Soulland Copenhagen Fall 2023 Collection

Skateboarding was Silas Adler’s gateway into fashion, and it’s still turning his world, even as his world expands its borders. “I want to start not in Copenhagen, but in Florence, because going to Florence to do Pitti also introduced me to production in that area,” the designer said on a walk-through. Adler ran into an old skate buddy in the Italian city who brought him into contact with factories full of deadstock materials, which he cut and pasted into his fall collection for Soulland. The most dramatic examples are the bonded half-and-half looks, paisley and red leather. Elsewhere, the tapestry fabrics are upcycled, as is the floral textile used for a long-line body suit with après-ski flair.

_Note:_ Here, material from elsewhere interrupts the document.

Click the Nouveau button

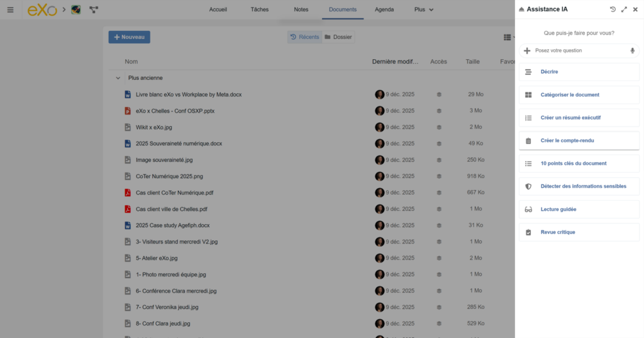click(129, 37)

Overall this collection was less merch-y than predecessors, and in place of a seasonal “mascot” (it was Hello Kitty last spring), Adler paid more attention to silhouettes. Some of the bonded fabrics made for stiff A-line shapes, but this was balanced by the soft pile of corduroy, knitwear, and wonderful teddy-like outerwear. The harmony of the palette worked in his favor as well. If somehow you missed the message, the bells that trimmed some tailored pieces might wake you up to it.

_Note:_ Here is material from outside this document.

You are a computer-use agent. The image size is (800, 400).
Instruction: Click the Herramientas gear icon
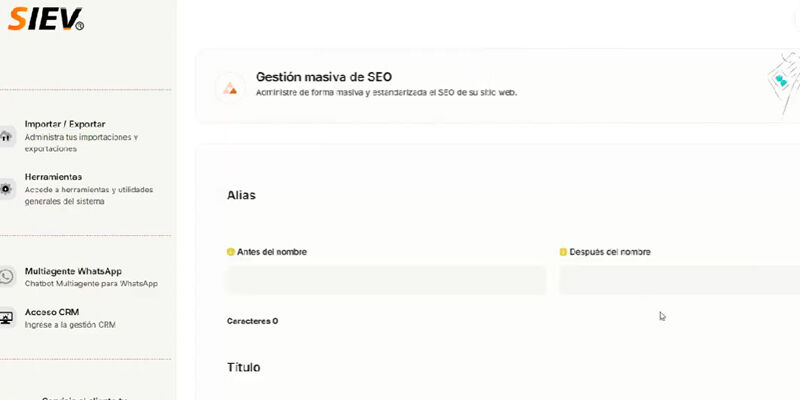6,188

Working with Italian factories gave Adler access to fabrics of a quality that was not previously available to this contemporary line, which grew out of a T-shirt business. Luxury was not part of how Adler came up in the business. His approach to his work was honed by skateboarding and hip-hop culture, “[which] was not so much about quality, but about expression, about the sort of subculture that lay behind it.” He also has the Scandinavian belief that clothing should be “very democratic, [and] needs to be in some way affordable.” The transition from designing skate/streetwear to a full men’s and women’s ready-to-wear line hasn’t been seamless, and the brand has relied heavily on seasonal collaborations. But the fall lineup looked tighter and a bit more grown-up. Going forward, Adler hopes to offer a wider range of products, from t-shirts to limited edition pieces, at a broader range of prices.

The materials he used here and the connections he made in Italy will help him reach that goal. Usually one of the bigger brands on the Copenhagen schedule, Soulland dropped off the calendar this season and hosted a dinner instead. Whether or not that feast was inspired by Italian traditions, the print Adler created for the season was based on Renaissance art.